# Sent an email to my professor but regret it now



## DeeperUnderstanding (May 19, 2007)

Basically, this is what happened:

_I sent an email to my professor on the 22nd, asking whether I should do my third speech on one topic or another topic. Since I didn't hear back from her, I went ahead and interviewed three people, and found three other sources for my speech. I also completed my outline, and finished everything other than actually giving the speech.

Today, I hear back from my professor, and she tells me to do my speech on the "other topic"?!?! WTF?!?!?!

So I sent her an email, saying that I would hurt the feelings of the people I personally interviewed, that they were 'expecting' me to give the speech on this particular topic, and that I valued them enough as friends that I didn't want to change my topic (for more information, the speech involves their family, and a family member in particular.

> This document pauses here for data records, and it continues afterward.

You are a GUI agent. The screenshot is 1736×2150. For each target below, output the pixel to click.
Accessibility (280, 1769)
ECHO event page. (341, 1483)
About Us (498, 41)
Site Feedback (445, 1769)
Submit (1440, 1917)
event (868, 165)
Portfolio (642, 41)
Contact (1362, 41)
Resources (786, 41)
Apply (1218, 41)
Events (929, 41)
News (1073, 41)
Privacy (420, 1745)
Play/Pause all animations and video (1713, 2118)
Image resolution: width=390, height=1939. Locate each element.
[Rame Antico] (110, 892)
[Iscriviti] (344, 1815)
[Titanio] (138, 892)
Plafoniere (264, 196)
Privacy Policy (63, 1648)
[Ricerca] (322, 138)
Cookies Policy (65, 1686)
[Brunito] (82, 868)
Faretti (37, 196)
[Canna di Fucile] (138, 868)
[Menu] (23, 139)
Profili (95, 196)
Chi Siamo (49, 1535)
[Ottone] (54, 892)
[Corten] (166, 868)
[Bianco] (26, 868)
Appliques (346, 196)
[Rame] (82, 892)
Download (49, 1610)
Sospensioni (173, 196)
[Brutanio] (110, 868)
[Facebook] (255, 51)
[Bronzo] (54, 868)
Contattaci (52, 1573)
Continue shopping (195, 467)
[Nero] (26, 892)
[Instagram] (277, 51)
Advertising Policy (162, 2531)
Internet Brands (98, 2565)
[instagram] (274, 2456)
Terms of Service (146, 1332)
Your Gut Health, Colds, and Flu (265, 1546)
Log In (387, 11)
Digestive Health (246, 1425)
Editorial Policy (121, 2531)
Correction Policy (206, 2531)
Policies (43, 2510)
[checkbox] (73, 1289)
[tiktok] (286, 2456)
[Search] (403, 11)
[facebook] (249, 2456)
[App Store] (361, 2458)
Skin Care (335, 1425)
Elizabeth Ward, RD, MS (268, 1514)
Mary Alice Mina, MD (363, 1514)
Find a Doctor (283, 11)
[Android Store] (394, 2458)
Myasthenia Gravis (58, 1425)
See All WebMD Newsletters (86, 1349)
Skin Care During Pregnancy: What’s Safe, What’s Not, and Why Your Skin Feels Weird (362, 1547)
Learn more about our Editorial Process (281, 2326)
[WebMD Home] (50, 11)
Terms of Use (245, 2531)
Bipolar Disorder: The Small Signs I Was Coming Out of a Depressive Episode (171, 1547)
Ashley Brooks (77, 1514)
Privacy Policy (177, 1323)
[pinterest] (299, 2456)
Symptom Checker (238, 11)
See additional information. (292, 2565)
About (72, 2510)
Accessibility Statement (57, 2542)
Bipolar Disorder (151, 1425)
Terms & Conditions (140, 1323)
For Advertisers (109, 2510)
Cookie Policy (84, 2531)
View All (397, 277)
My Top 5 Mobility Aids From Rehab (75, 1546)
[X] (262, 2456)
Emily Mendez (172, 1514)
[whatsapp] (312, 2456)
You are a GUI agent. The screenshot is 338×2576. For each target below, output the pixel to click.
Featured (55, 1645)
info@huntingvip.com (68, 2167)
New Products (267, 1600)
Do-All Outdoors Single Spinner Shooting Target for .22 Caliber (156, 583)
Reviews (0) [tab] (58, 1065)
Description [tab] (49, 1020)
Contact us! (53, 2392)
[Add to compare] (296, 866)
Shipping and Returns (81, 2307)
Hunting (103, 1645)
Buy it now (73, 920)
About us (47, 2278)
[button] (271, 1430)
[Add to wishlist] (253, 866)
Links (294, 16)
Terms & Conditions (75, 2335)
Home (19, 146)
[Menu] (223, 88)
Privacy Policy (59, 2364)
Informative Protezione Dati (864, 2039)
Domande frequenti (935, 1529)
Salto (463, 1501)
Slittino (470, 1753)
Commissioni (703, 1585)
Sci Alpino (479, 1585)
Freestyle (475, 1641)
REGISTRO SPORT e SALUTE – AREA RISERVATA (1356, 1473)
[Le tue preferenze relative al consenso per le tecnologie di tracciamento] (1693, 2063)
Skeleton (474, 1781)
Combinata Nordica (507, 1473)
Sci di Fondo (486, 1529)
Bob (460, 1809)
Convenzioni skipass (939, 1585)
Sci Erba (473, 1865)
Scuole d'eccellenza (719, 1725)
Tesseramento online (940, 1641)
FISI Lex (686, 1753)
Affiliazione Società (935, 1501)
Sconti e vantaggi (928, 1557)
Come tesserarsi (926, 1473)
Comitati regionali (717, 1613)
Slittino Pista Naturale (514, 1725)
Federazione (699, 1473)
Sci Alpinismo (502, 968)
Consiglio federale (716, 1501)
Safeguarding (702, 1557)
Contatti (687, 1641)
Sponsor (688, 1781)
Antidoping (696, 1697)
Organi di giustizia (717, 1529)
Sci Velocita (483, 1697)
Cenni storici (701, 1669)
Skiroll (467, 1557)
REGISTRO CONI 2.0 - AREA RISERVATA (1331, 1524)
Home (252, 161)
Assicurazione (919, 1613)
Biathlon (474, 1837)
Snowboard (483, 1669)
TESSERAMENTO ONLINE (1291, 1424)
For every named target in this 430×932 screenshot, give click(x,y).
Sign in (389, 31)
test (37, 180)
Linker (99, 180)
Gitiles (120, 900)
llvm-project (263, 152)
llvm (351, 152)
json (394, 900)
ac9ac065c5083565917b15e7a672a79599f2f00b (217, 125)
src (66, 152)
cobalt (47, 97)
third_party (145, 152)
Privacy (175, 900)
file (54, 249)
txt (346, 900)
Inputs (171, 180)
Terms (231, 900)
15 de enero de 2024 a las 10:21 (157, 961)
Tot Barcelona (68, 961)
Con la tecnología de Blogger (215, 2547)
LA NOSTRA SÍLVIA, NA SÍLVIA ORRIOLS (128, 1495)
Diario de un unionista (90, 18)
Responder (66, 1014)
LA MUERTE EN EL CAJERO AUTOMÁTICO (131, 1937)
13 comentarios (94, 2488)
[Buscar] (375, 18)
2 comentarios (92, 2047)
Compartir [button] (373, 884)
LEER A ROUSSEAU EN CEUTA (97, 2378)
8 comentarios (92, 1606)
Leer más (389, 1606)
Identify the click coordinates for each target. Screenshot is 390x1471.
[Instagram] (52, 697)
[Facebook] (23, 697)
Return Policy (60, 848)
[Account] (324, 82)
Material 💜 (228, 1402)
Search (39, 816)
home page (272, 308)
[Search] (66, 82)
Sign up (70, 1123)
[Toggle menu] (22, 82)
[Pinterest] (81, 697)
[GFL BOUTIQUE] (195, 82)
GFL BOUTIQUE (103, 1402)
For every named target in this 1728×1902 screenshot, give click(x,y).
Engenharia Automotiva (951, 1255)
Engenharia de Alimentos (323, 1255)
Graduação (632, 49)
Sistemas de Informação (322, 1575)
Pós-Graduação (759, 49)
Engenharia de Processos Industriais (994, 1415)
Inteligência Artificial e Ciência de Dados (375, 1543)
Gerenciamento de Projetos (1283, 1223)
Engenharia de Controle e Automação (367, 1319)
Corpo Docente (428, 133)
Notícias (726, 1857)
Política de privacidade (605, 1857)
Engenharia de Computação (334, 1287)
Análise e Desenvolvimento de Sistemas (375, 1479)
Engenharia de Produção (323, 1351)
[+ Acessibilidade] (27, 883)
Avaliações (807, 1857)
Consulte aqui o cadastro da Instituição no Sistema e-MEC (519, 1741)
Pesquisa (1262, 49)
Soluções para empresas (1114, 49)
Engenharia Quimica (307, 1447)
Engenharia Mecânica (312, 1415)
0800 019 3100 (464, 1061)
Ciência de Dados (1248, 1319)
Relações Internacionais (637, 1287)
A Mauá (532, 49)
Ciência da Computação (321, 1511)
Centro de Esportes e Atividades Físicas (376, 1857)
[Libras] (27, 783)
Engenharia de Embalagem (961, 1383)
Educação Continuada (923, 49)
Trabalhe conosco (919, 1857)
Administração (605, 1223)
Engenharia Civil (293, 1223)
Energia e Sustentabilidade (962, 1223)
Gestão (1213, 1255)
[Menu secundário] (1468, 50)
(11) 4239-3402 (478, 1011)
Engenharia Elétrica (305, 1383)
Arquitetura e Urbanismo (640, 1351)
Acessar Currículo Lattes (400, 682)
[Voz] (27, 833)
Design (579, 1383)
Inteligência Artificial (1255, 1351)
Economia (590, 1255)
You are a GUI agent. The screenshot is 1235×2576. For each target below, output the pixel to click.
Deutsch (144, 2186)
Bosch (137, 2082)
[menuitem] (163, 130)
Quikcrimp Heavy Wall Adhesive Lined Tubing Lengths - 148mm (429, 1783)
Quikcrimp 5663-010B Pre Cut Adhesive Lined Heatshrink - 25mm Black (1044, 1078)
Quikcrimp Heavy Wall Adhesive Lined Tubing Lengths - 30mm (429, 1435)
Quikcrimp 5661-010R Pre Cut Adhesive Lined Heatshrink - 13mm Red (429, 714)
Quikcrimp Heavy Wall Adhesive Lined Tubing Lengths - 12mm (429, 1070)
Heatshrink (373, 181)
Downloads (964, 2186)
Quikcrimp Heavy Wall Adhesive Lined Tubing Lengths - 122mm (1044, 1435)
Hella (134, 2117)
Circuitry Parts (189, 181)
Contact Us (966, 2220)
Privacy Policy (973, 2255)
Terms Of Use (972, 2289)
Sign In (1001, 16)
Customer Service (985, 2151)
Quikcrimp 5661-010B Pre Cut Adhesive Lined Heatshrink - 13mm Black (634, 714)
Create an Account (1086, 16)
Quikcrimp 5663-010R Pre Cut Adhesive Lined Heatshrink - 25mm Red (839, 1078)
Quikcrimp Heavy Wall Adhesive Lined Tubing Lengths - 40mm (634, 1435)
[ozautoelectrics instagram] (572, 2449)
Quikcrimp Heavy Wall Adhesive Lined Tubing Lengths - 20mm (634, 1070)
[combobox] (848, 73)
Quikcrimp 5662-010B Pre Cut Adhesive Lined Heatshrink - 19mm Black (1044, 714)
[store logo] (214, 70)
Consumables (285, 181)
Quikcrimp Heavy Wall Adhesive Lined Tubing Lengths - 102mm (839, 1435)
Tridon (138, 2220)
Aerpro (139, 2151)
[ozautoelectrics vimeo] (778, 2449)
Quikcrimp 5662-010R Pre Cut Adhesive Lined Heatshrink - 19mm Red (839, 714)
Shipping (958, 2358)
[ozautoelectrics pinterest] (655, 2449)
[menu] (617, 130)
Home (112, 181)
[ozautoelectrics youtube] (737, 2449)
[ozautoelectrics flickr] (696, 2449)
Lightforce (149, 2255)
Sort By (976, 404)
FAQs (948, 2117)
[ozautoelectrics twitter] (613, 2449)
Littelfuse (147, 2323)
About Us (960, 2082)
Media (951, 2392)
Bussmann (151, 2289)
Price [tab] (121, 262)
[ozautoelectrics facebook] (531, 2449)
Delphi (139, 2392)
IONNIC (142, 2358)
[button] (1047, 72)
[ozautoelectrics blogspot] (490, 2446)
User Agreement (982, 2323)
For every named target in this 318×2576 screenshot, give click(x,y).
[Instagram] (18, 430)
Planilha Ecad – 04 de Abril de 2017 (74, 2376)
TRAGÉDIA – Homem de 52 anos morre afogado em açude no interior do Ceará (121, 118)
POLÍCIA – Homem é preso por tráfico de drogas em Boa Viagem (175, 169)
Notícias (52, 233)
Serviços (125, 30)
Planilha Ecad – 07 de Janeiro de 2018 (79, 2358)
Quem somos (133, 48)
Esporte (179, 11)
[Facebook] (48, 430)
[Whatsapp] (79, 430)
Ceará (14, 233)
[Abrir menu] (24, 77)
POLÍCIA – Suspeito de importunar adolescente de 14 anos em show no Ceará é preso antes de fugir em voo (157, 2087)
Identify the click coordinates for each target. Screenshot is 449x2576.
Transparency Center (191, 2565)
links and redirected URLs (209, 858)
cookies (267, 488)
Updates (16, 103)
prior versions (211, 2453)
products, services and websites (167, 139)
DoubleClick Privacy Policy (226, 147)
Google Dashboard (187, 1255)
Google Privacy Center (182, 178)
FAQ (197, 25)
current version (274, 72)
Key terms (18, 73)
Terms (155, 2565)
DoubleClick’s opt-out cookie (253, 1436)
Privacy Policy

Who was incredibly excited to have a speech given on him.)

However, I'm told that the speech "isn't appropriate to my audience, because more people have heard about the other guy I proposed giving the speech on." So therefore, I would: A.) offend the friends that I interviewed, and offend the person in particular that I was going to give the speech on, and B.) I would have to completely start from scratch, in order to research an entirely new topic.

It's an "informative speech", who cares if it's somebody that nobody in the audience has heard about? I'm 'informing them' about that person! Isn't that better than using someone who EVERYONE has heard about?

I haven't heard back from my professor, however I feel like I either overreacted, or I should have never emailed her at all, asking for advice. Because if she tells me that I can't do my speech on this, I'm gonna scream, because everyone is expecting me to (I promised to send the video footage to the guy I'm supposed to be talking about), and I have to give the speech on Jan 3rd, when I get back from Christmas break.

Oh, and did I mention that I'm also pissed off at my family? This is not a happy Christmas, not at all. :mum
_


----------



## Just Lurking (Feb 8, 2007)

Unless your teacher said she needs to approve speech topics, I'd guess you're in the clear. Just tell her you've already done a lot of work on it and don't want to start over since you only have a week left now.


----------



## DeeperUnderstanding (May 19, 2007)

Well, she doesn't need to approve speech topics, so it was pointless to write her.

I'm not going to worry about it. Just do my speech as is, and if she doesn't like it, screw her.


----------



## Sunshine009 (Sep 21, 2008)

^Do that, she doesn't need to approve them like you said, its more like a suggestion, so go ahead and stop worrying like you said. It is very aggravating in the extreme I agree with you someone doesn't get back like they should.

Everyone in your family has strengths and weaknesses. Try to concentrate on their strengths, avoid triggering their weaknesses


----------